El académico de número reflexiona sobre el rol de la filosofía en la sociedad en su columna del diario El Mercurio.
Excusen la autorreferencia, pero acabo de publicar un breve libro titulado “Filosofía”, y reconozco que hay quienes suelen presentarme como “filósofo”. Sin embargo, la verdad es otra: ni filósofo ni tampoco filósofo del derecho, sino profesor de filosofía del derecho. Llegados a cierta edad se tiene que saber muy bien qué es uno, y pongo “qué” y no “quién”, puesto que cada individuo es varios a la vez: somos ese “baúl lleno de gente” al que aludió Antonio Tabucchi.

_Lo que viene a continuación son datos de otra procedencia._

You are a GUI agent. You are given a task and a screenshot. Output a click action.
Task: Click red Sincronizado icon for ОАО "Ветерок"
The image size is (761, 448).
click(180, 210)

Todavía más: en un congreso internacional de filosofía del derecho, al dar inicio a mi ponencia aludí a la condición de editor antes que a la de autor, que también tengo en ese campo, y en medio de la platea rebosante de público, sentado en medio del gran auditorio y en el centro mismo de una de las filas, un estimable colega chileno asintió a mis palabras repetidas veces y con gesto enérgico, como queriendo no dejar dudas a ninguno de los presentes, partiendo por el ponente, que no estaba pasando gato por liebre.
La filosofía, esa vieja actividad cuyo inicio bajo ese nombre se remonta a la Grecia antigua —“bajo ese nombre”, decimos, puesto que filosofía hubo mucho antes de que se adoptara esa denominación—, la filosofía —continuamos— forma parte de lo que se identifica y explica como “Humanidades”. De esto último no hay dudas, como tampoco la hay de la contradictora suerte corrida por la filosofía. Esta, desde siempre, ha recibido tanta aprobación como rechazo, y nuestro filósofo Jorge Millas ilustró muy bien esas dos reacciones tan intensas como contrapuestas: la antigüedad clásica —nos dijo—, que tanta honra concedió a la inteligencia, trató a Platón como una figura casi divina, a la vez que no vaciló en condenar a muerte al más íntegro de los filósofos, Sócrates.